DATA EXCERPTS ::
↓
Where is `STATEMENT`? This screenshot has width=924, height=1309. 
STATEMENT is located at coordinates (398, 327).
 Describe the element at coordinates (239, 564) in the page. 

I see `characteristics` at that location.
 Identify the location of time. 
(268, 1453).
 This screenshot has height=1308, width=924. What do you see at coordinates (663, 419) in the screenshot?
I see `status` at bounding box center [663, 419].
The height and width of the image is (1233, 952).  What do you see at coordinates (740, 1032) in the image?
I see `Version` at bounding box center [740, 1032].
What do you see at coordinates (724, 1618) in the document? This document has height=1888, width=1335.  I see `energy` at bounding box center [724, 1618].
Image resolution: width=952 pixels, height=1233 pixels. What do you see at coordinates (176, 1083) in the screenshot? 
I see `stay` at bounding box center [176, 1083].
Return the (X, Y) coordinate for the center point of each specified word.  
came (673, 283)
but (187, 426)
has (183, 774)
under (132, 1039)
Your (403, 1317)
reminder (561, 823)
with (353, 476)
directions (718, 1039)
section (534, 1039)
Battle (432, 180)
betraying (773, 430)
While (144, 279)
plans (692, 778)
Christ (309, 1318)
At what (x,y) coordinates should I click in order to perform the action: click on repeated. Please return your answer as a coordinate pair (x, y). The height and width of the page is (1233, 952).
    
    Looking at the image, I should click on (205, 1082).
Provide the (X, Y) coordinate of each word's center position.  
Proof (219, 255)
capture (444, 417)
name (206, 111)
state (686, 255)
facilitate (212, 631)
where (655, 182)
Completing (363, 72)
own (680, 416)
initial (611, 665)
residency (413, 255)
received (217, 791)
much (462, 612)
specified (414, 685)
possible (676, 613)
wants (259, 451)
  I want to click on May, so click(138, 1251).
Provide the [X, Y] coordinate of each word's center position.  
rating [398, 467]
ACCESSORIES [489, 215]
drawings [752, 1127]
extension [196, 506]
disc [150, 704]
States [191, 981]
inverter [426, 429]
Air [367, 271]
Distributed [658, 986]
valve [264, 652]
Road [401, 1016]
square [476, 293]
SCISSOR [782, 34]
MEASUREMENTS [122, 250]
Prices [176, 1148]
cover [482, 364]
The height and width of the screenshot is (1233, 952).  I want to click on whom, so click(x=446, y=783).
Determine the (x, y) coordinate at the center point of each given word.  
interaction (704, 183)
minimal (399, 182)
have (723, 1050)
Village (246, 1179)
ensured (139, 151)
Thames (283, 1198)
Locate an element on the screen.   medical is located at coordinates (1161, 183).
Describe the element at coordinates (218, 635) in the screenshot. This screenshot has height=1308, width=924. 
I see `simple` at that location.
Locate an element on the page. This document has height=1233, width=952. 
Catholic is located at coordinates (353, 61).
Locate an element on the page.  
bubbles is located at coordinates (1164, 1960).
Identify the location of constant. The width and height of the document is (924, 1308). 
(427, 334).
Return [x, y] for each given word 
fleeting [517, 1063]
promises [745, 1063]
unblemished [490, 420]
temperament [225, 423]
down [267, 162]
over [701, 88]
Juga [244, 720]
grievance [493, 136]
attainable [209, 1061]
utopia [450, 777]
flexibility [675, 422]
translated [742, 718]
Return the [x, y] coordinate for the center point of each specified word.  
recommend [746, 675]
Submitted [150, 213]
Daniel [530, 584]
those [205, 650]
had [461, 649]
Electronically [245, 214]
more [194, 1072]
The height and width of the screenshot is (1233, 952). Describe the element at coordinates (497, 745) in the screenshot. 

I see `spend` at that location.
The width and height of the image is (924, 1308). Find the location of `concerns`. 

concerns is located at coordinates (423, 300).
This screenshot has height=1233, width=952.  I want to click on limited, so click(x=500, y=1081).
↑
REQUIRED TASK :: Pull out every line of the material above that contains the string "Describe", and copy each one. Case counts.

ANSWER ::
 Describe the element at coordinates (239, 564) in the page. 
Describe the element at coordinates (218, 635) in the screenshot. This screenshot has height=1308, width=924. 
The height and width of the screenshot is (1233, 952). Describe the element at coordinates (497, 745) in the screenshot. 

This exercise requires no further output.